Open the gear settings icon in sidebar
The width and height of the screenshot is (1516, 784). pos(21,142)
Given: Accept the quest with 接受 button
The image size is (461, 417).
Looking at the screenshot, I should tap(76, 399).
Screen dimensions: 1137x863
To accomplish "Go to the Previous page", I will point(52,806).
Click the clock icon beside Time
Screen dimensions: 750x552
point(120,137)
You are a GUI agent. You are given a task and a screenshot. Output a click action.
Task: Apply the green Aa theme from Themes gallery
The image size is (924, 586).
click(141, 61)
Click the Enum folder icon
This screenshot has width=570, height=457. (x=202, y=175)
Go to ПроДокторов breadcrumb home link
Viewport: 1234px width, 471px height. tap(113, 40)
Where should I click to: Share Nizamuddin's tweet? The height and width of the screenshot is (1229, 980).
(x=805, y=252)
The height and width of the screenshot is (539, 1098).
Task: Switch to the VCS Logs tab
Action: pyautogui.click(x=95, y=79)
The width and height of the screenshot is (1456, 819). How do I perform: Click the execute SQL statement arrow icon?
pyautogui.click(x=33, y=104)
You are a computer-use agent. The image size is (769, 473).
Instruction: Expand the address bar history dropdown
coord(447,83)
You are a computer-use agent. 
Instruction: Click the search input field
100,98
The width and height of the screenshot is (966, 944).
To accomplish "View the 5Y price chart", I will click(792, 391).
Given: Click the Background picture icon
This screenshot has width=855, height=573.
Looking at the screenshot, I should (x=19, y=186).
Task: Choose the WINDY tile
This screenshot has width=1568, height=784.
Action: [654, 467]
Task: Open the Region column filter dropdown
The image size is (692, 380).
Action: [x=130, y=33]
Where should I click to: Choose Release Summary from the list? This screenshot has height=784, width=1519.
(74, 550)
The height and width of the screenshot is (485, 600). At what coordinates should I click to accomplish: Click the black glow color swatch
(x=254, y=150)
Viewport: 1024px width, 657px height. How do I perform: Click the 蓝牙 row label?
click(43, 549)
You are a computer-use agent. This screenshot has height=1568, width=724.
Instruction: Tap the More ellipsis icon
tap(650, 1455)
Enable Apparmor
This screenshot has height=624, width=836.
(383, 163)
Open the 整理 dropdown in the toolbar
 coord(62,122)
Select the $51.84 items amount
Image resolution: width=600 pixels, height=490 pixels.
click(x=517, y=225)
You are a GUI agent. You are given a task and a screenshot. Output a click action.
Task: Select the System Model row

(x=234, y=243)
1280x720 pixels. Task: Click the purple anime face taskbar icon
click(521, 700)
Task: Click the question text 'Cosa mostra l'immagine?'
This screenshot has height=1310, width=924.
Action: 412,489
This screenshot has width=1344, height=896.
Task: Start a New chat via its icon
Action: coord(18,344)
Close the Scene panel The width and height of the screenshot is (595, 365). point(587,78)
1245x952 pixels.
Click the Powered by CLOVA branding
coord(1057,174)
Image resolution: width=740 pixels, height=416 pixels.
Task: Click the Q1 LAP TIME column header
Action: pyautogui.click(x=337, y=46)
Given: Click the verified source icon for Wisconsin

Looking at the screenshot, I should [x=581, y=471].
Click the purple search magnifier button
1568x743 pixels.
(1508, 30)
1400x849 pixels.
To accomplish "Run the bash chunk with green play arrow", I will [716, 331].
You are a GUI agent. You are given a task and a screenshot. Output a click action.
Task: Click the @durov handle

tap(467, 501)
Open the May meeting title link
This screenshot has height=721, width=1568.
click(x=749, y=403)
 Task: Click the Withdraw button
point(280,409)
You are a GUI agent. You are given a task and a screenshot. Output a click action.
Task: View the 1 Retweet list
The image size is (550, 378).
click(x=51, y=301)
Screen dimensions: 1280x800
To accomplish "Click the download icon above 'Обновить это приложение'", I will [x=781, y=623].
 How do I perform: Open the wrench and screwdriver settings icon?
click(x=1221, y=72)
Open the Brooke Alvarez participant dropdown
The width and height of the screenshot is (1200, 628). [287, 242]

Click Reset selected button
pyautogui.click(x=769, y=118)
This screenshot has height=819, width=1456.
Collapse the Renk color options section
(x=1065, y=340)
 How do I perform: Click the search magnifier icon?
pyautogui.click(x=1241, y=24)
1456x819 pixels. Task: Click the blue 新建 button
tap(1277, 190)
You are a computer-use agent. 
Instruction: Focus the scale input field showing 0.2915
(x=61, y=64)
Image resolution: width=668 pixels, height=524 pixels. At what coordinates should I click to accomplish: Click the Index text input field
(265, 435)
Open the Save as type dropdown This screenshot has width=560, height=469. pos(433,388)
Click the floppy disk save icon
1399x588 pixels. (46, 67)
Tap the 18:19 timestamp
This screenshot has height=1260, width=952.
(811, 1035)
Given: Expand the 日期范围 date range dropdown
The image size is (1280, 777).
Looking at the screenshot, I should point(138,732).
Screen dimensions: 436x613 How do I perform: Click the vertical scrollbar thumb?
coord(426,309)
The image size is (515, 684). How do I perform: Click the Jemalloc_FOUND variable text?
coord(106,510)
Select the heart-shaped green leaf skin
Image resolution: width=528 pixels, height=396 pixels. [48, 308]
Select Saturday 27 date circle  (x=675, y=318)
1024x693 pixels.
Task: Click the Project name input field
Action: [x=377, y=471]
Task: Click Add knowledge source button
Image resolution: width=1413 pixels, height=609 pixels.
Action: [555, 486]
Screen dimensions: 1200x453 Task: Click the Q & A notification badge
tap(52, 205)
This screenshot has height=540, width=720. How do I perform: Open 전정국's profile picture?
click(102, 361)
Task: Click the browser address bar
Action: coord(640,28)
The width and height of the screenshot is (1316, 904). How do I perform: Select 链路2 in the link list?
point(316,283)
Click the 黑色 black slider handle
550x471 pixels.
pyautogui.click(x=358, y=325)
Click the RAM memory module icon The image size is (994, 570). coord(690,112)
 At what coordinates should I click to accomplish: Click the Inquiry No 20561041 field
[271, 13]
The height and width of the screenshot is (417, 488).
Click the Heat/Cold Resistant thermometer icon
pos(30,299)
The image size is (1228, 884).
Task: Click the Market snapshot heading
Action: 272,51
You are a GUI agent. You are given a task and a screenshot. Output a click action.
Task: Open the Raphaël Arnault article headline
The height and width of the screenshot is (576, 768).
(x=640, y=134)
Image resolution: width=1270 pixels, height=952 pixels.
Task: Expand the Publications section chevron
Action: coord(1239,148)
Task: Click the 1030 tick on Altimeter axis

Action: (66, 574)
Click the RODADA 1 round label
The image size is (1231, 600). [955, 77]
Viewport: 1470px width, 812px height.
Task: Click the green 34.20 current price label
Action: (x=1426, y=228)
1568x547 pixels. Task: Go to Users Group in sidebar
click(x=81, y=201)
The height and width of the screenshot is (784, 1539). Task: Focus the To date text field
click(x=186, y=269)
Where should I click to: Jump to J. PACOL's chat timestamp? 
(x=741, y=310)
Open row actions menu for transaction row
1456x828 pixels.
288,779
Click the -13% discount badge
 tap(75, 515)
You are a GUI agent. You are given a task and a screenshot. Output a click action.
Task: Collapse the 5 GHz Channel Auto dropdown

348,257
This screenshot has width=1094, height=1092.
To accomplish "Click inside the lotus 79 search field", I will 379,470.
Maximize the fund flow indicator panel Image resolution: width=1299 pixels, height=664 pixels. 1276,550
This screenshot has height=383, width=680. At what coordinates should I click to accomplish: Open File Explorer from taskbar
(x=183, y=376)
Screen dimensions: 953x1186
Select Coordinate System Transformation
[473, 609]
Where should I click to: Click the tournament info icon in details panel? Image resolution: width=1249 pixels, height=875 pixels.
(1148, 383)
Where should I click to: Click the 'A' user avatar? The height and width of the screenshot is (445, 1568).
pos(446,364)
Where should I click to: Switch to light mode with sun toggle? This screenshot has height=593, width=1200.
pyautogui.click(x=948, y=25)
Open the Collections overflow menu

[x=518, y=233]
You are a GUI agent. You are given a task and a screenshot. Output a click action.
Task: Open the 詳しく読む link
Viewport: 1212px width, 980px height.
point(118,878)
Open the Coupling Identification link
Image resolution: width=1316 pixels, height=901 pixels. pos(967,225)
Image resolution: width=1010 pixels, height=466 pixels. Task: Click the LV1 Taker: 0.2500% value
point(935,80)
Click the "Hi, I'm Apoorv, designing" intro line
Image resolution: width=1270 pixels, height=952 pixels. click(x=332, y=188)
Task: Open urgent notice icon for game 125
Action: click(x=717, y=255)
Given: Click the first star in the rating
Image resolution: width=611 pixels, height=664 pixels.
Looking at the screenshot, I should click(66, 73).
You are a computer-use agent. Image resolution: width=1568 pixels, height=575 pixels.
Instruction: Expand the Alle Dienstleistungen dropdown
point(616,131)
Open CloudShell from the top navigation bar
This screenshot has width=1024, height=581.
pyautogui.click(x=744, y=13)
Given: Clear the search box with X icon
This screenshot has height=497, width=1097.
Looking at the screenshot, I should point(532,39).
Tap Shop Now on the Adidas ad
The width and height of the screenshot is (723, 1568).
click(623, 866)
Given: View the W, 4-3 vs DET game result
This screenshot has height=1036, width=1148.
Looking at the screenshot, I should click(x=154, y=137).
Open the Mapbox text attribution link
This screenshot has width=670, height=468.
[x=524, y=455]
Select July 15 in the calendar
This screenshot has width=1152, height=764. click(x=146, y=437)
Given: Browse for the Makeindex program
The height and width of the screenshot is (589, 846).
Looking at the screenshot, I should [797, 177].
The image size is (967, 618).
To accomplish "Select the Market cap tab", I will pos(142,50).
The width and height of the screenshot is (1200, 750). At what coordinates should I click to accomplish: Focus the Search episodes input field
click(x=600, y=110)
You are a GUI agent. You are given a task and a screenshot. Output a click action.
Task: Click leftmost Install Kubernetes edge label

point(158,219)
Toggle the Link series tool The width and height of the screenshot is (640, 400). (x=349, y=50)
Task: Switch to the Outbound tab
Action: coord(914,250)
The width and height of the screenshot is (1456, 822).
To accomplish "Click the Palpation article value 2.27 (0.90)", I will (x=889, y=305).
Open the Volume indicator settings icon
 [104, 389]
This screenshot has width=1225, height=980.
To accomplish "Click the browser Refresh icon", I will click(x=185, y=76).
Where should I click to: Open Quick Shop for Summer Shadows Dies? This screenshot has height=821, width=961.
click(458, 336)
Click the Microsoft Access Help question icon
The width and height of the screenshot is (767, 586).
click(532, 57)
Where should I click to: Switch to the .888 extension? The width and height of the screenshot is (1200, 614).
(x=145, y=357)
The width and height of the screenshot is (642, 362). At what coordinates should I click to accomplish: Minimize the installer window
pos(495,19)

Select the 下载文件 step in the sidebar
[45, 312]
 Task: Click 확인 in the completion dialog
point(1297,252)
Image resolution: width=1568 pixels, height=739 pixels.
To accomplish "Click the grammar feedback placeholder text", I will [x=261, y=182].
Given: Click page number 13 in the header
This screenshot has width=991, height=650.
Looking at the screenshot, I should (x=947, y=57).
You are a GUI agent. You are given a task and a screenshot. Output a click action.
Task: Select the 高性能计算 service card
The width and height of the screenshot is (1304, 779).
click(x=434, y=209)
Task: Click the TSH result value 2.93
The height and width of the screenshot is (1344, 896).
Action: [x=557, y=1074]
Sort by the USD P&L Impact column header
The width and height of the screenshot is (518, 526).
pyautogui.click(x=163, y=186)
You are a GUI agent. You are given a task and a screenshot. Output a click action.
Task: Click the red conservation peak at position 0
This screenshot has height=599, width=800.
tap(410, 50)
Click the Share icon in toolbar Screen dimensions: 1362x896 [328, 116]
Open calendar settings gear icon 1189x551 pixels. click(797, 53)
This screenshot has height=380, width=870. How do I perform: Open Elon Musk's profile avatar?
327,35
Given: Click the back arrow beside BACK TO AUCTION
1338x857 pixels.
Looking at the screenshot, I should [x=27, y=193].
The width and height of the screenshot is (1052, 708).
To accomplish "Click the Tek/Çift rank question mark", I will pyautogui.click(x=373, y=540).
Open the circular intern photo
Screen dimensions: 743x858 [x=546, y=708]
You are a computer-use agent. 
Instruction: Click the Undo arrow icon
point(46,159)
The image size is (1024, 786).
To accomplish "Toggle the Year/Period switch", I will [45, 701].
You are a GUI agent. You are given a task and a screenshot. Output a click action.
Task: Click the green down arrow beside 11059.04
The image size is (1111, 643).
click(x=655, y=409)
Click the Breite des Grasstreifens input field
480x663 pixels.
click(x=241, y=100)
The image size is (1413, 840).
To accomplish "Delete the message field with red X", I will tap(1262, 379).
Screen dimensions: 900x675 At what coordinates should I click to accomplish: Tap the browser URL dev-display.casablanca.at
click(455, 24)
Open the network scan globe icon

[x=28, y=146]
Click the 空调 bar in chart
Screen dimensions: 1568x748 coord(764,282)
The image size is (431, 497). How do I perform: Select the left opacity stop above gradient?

* **Instructions for the task**
Search the listing for the word "article" and return each line that holds it.

* **Output for this task**
Task: Open the Raphaël Arnault article headline
To accomplish "Click the Palpation article value 2.27 (0.90)", I will (x=889, y=305).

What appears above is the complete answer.